Like I mentioned previously, there is a lot of good things going on with the 9700 and here is a list of the things that endear it to me:

  • excellent battery life. I’ve rarely seen it below 50% even after 2/3 days of useage. It’s so reassuring to have a phone that even if the battery is sitting at say 40%, you can head out and not have to worry one jot about charging it until later in the day…and I mean “later” in the day.
  • the camera is okay dokay and it certainly helps having a flash. Perfectly adequate for some decent off the cuff snaps and it’s better than that on the Hero.
  • the optical d-pad thingy is great to use, you can fair zoom around and it’s accurate too.
  • it’s a low maintenance device, aside from the initial setting up and getting it running the way you like there’s not much you have to worry about. I’ve only had to pull the battery out once and that was following a 3rd party application installation that went awry.
  • signal strength is good
  • it’s a jolly good phone, voice calls are clear and crisp
  • I like the buttons at the top of the phone, especially the one to lock and unlock the screen and also like the dedicated camera launch button bottom right hand corner.
  • having a keyboard is not only good for bashing out texts and stuff but the BB utilises it in a very positive manner by adding loads, and I mean loads of shortcuts, the majority of which I am still discovering on a daily basis. It mimics the original Treo 650 and takes it to the next level.
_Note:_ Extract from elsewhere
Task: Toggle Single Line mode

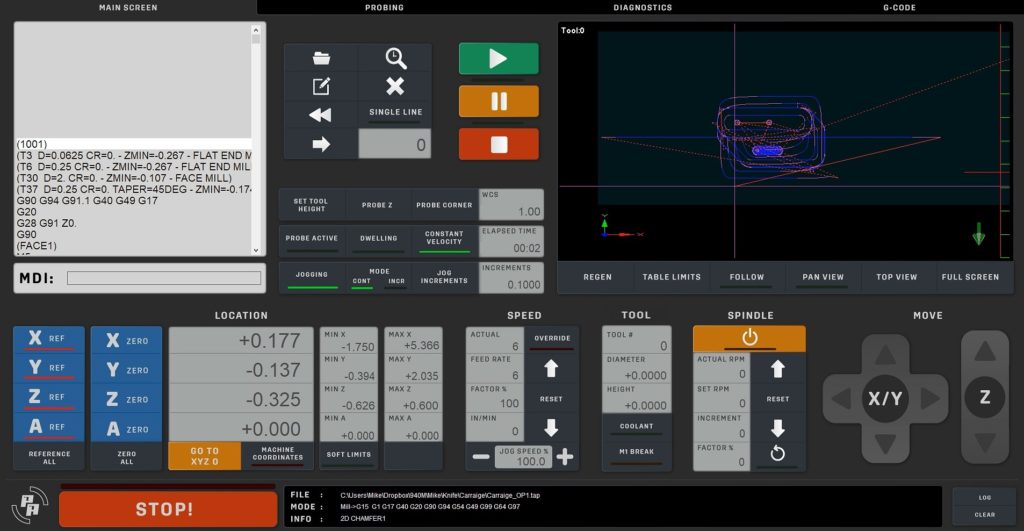Action: point(395,114)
Thus, with the optical d-pad, it is phone that is easy and quick to use. Navigating around it is therefore a cinch.
  • As a mac user at home, I love the RIM desktop syncing software. It is so good to have access to an app that backs up your stuff and from which you can install applications which are two of the things I really missed when I had the Curve 8900, prior to the RIM software being available.
  • I’ve found some very good 3rd party software to cover off my basic needs such as BerryWeather, TweetGenius, the free Bloomberg finance application, SafeWallet and PodTrapper. There are other apps out there that could also do a job for me but I prefer to have their equivalents on my iPod Touch. Those of you, however, who are iPhoners may struggle to replicate full functionality.
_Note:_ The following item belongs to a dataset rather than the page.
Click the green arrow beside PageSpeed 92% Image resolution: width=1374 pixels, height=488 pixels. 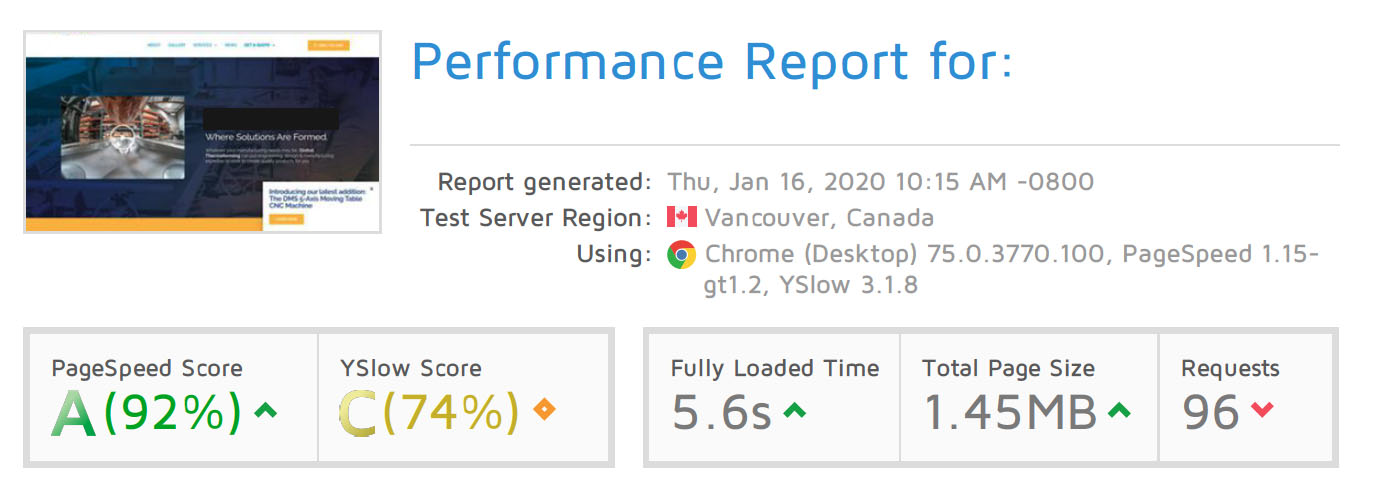tap(266, 408)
  • the screen is super sharp and is good for viewing pictures and the odd video. It may be small but it’s perfectly formed. Having a device that is the classic Treo of old form factor with the bonus of a modern hi-res screen is great.

It’s all mostly very good but I am left with this odd feeling of a high competence level that is all a little soul-less, it’s all super-functional but a little uninvolving. I don’t even know what I mean when I say that to be honest, it’s just a gut feeling I get from it.